Data provided →

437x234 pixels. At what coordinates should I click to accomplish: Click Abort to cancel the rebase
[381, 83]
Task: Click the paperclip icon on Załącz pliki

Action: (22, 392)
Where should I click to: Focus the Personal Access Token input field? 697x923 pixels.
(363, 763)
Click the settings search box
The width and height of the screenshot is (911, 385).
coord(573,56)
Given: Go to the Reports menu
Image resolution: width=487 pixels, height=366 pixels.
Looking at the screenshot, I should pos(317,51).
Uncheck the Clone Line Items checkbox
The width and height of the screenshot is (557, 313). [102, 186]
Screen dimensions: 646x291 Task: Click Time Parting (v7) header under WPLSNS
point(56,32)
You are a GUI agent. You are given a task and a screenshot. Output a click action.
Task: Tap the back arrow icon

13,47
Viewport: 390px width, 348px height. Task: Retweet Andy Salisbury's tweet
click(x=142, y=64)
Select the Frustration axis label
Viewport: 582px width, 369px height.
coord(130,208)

...

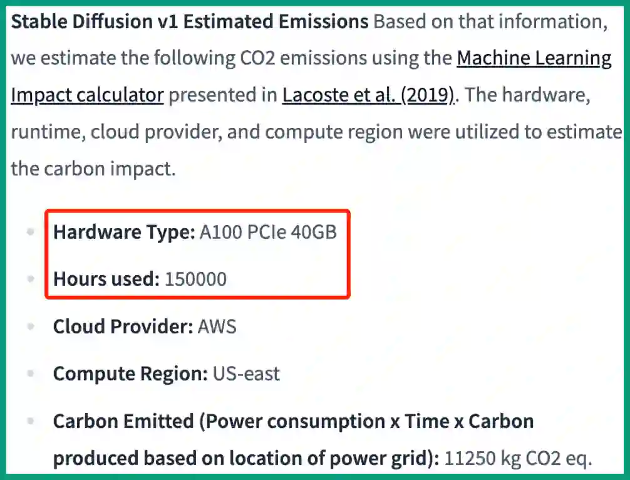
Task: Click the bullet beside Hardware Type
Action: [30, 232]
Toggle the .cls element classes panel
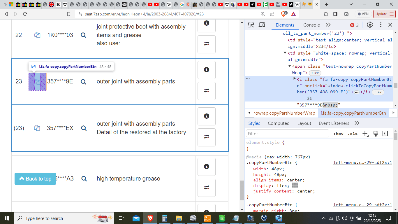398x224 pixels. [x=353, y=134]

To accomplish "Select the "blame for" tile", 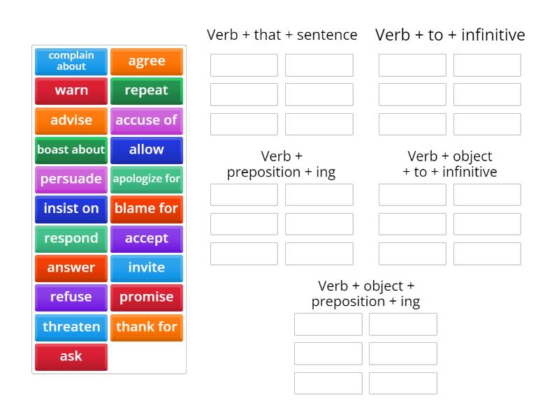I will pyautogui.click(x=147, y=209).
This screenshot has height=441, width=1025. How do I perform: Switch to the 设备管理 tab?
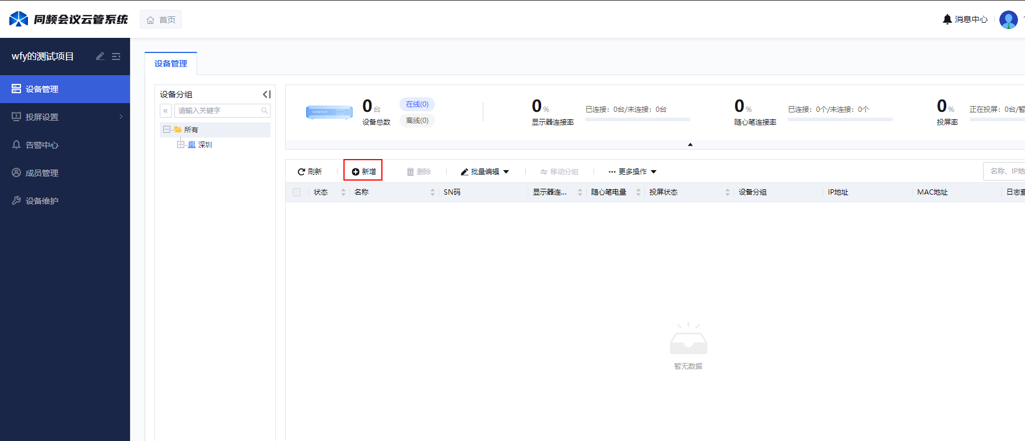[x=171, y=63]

...

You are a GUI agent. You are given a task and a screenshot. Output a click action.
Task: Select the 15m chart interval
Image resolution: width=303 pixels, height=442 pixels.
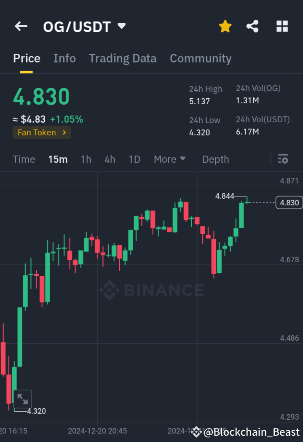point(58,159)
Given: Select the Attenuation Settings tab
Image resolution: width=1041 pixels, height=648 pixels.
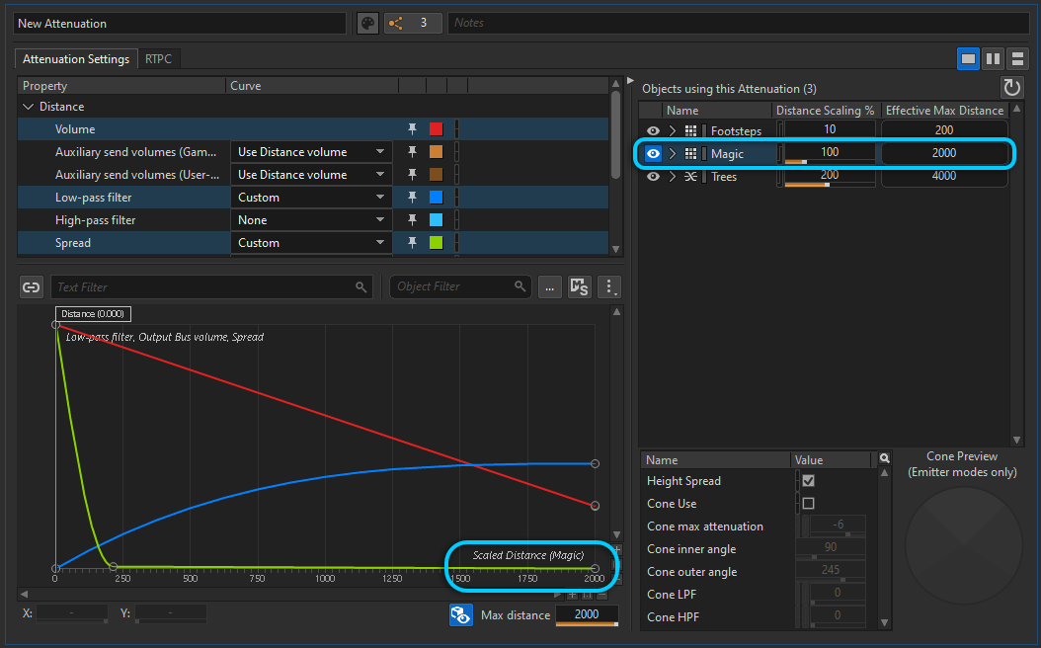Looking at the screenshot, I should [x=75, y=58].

Problem details →
Working from the material above, retype exactly the lines from the one with "437x234 pixels. At" through the one with "Given: Go to the Reports menu", both included, and only those lines.

Result of this task →
437x234 pixels. At what coordinates should I click to accomplish: Click Abort to cancel the rebase
[381, 83]
Task: Click the paperclip icon on Załącz pliki

Action: (22, 392)
Where should I click to: Focus the Personal Access Token input field? 697x923 pixels.
(363, 763)
Click the settings search box
The width and height of the screenshot is (911, 385).
coord(573,56)
Given: Go to the Reports menu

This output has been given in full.